Leçon 190.   Le pouvoir et l’opinion publique    pdf téléchargement     Téléchargement du dossier de la teçon        

    En général, juste après une élection, on dit que du nouvel élu qu’il est dans «un état de grâce », car il a l’opinion publique avec lui ou bien qu’elle lui est favorable. Mais nous savons que cet état ne dure pas et que l’opinion publique peut se retourner facilement contre le pouvoir politique. Mais peut-on encore gouverner avec une opinion publique montée contre vous ? Il est bien plus facile pour gouverner de l’avoir à ses côtés que dressée contre. Il faut dire qu’une large part de la rhétorique politique consiste à chercher à se concilier l’opinion publique. Autant pour ceux qui exercent le pouvoir que pour ceux qui le convoitent.
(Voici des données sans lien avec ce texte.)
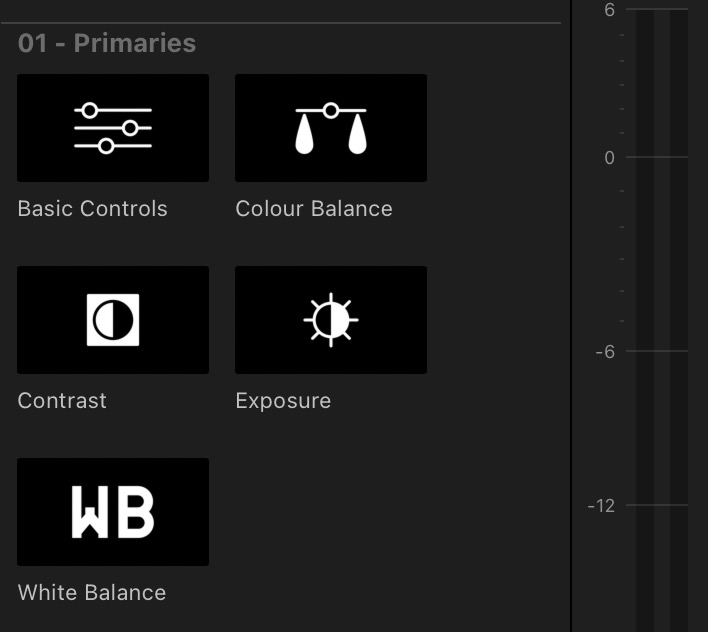Pick the Exposure sun icon
The width and height of the screenshot is (708, 632).
(x=330, y=320)
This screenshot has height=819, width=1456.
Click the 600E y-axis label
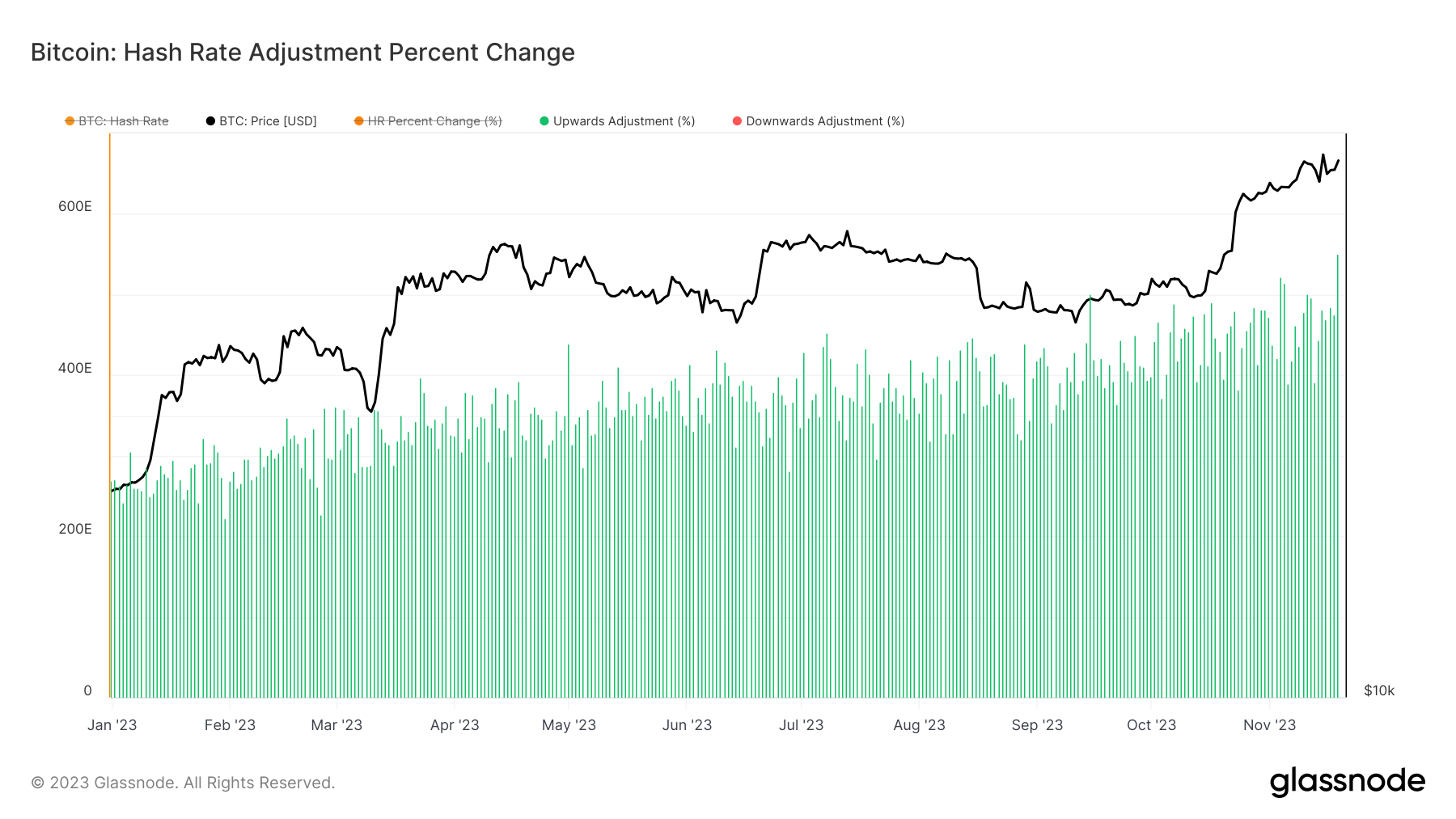click(x=75, y=207)
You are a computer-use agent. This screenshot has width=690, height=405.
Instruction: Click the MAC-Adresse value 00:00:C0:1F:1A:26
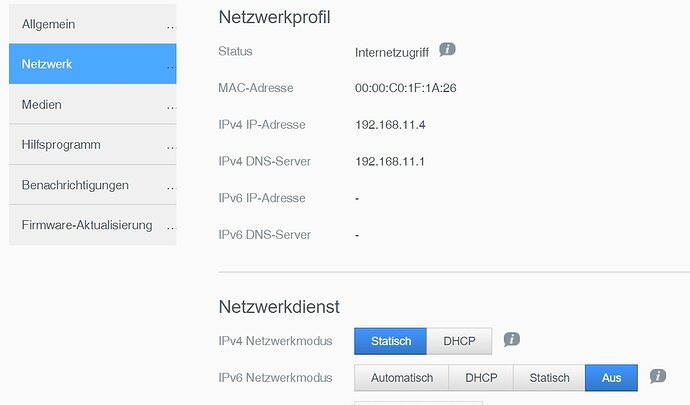(x=405, y=88)
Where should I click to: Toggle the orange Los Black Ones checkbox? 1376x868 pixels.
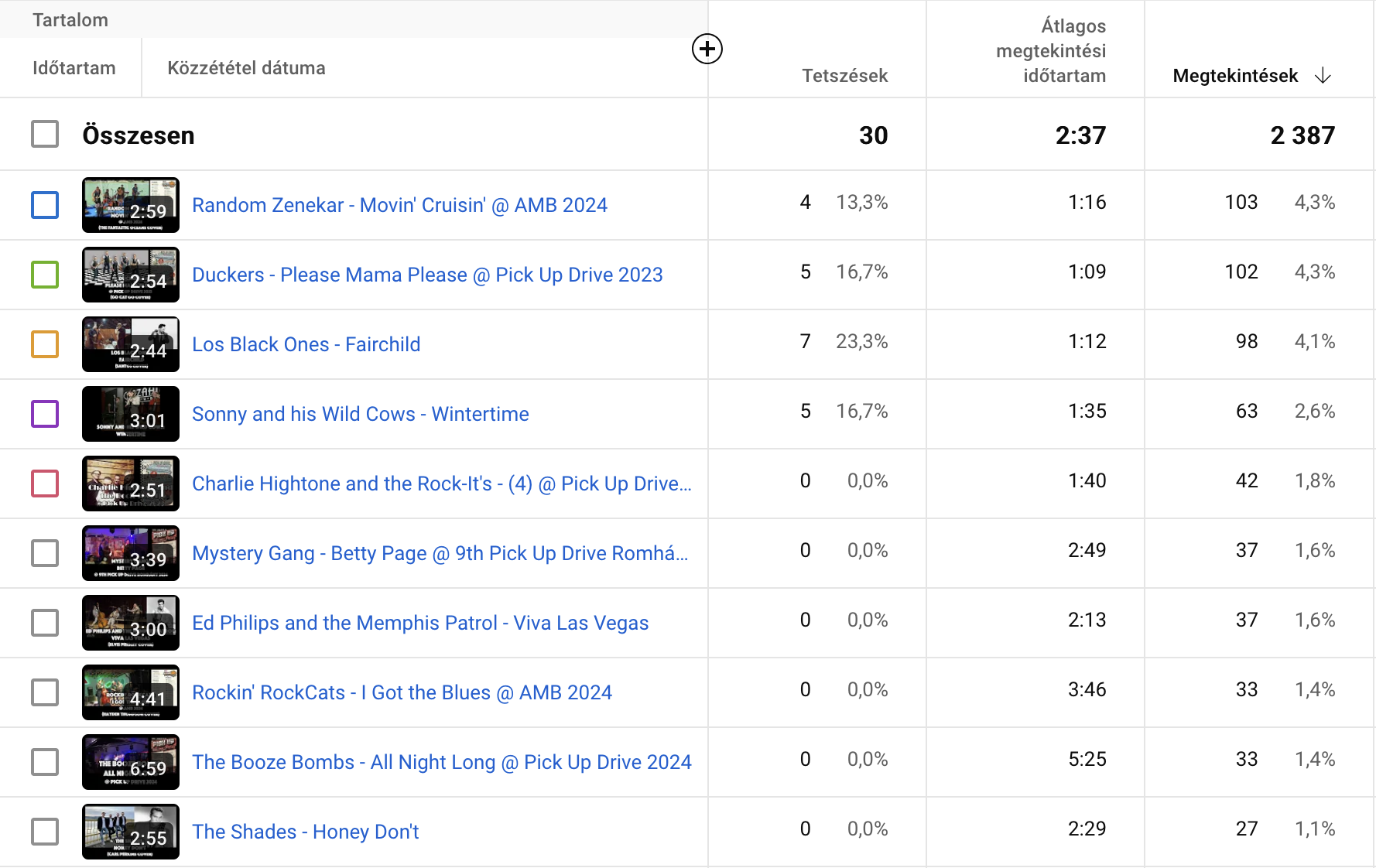(x=45, y=344)
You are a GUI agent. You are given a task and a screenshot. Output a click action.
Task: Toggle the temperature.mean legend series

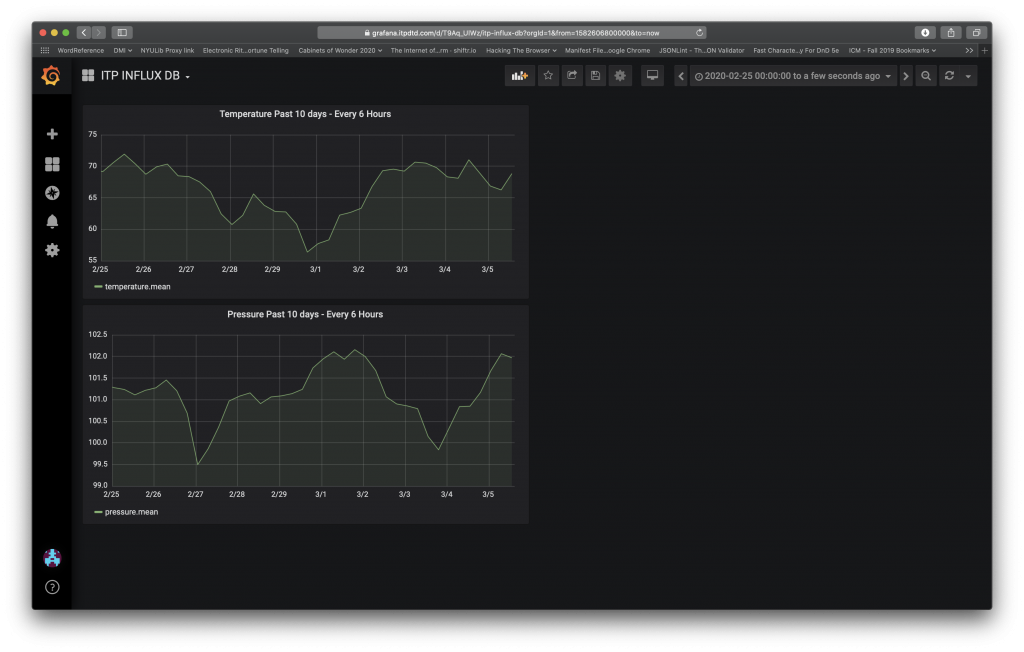(x=137, y=287)
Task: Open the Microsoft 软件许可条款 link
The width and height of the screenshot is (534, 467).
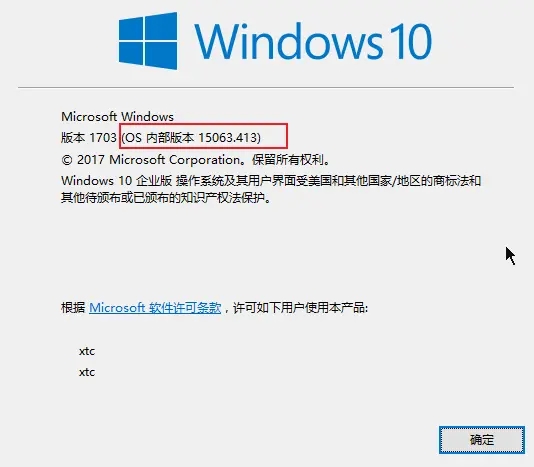Action: pos(155,308)
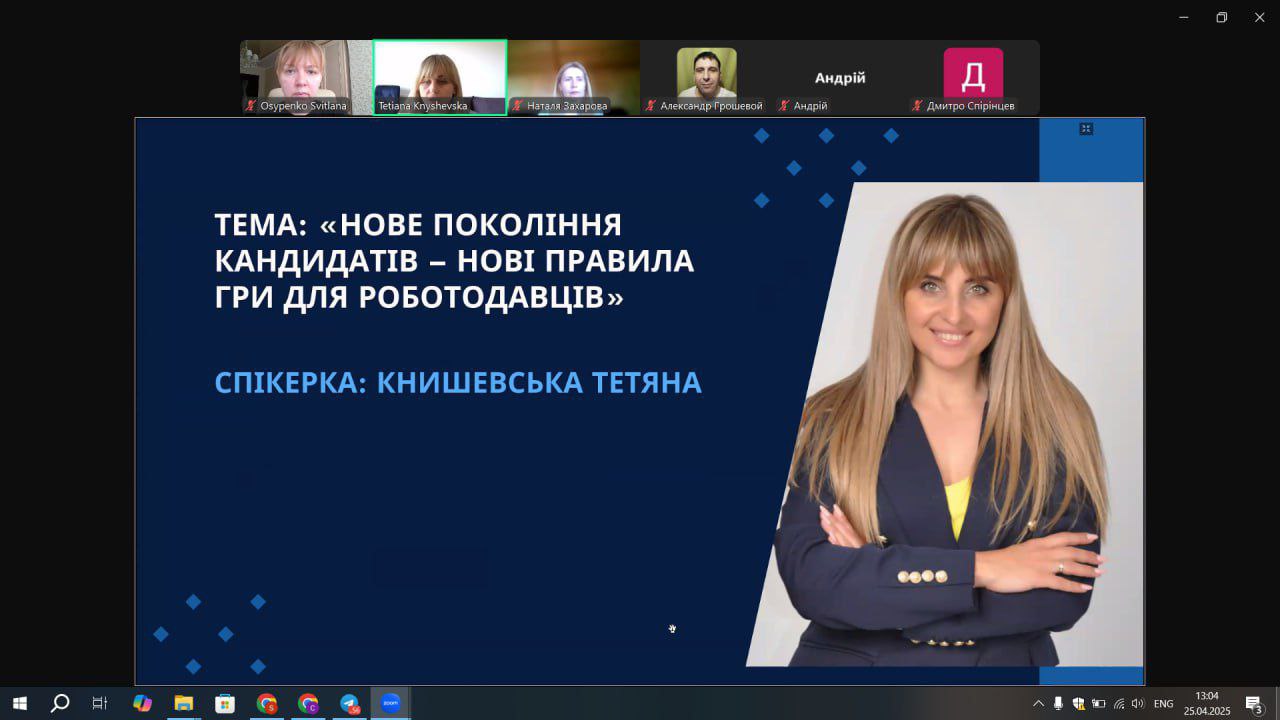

    Pourtant, il n’est pas très aisé de savoir à quoi elle correspond. Nous avons vu que l’opinion, c’est « ce que l’on pense », le plus souvent la pensée commune, le prêt-à-penser ambiant qu’il suffit de répéter et que l’on répète à foisons… précisément quand on ne pense pas soi-même. L’adjectif « publique » ajoutée à l’opinion donne une expression qui relève de la sociologie et tout particulièrement de l’étude des sondages. L’opinion publique c’est ce qui ressort des « sondages d’opinion », sous la forme de statistiques en faveur de tel ou tel « avis » à caractère général.

    L’opinion publique est-elle identique ou diffère-t-elle entièrement de la volonté générale qui est sensée être exprimée à travers l’exercice du pouvoir politique ? Gouverner, est-ce satisfaire l’opinion publique ?  Faut-il considérer la satisfaction de l’opinion publique comme la finalité du pouvoir politique ?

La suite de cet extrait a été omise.